> [INFORMATION PROVIDED]:
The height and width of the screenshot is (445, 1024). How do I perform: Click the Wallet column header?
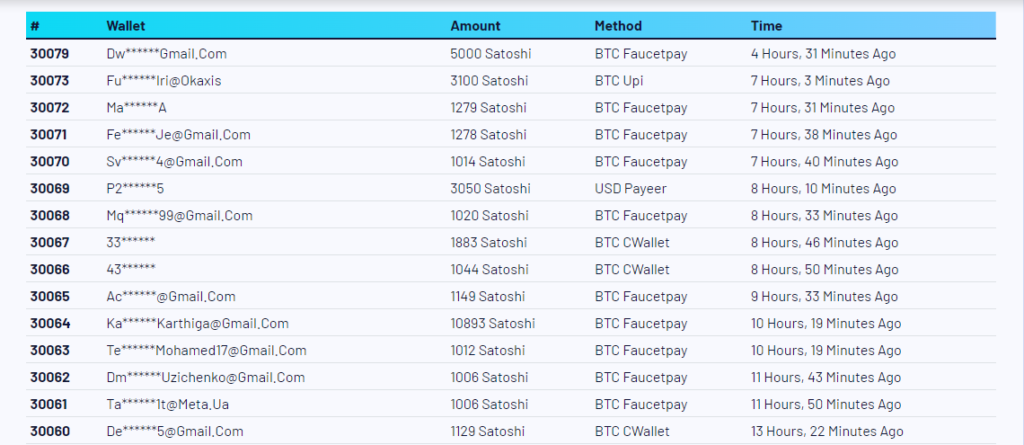pyautogui.click(x=125, y=26)
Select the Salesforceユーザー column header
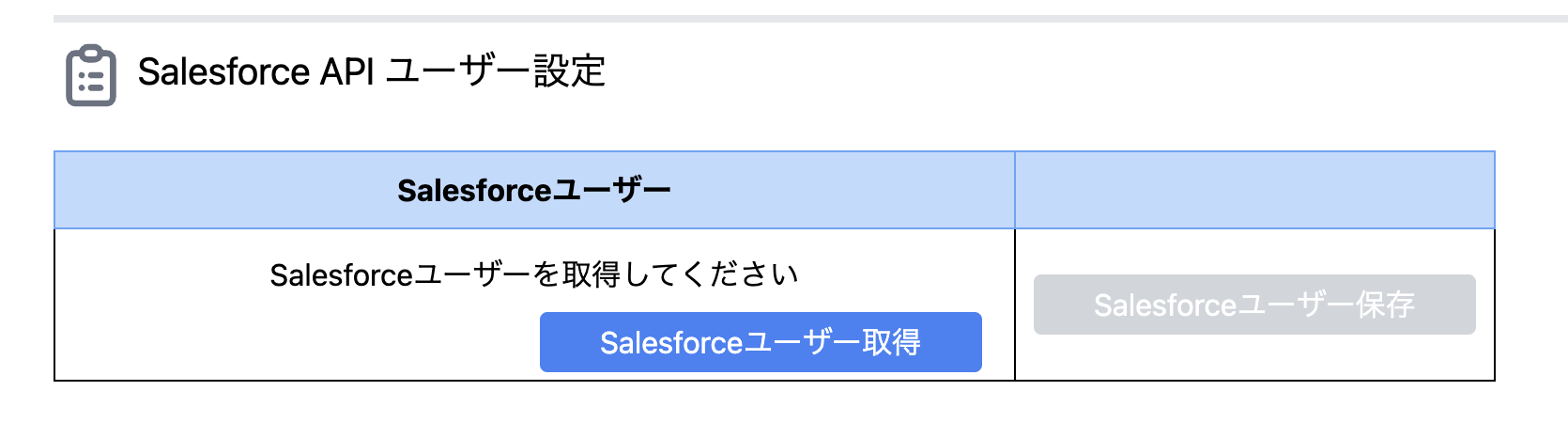This screenshot has height=438, width=1568. click(533, 190)
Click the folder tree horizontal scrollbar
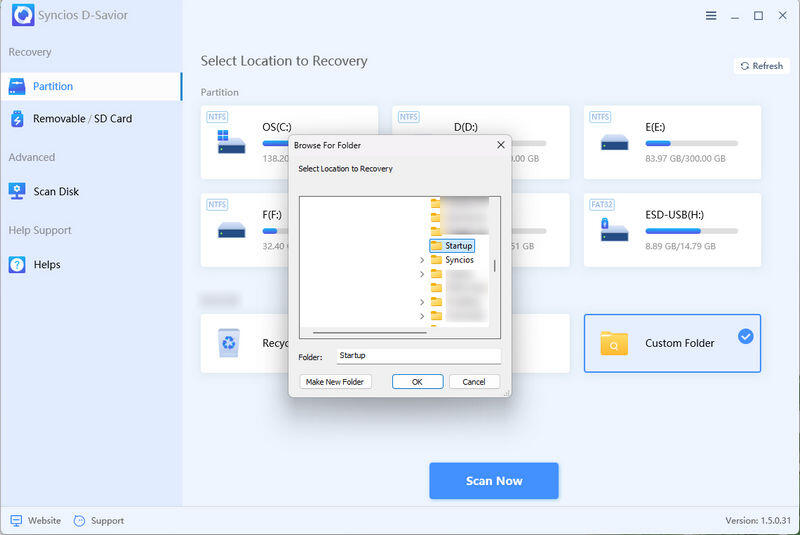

> [EXERCISE DIRECTIONS]: The records above must be output exactly, except for the pictures.

> [TASK RESPONSE]:
The height and width of the screenshot is (445, 1024). How do I perform: Click the Wallet column header?
pyautogui.click(x=125, y=26)
Select the Salesforceユーザー column header
This screenshot has height=438, width=1568. click(533, 190)
Click the folder tree horizontal scrollbar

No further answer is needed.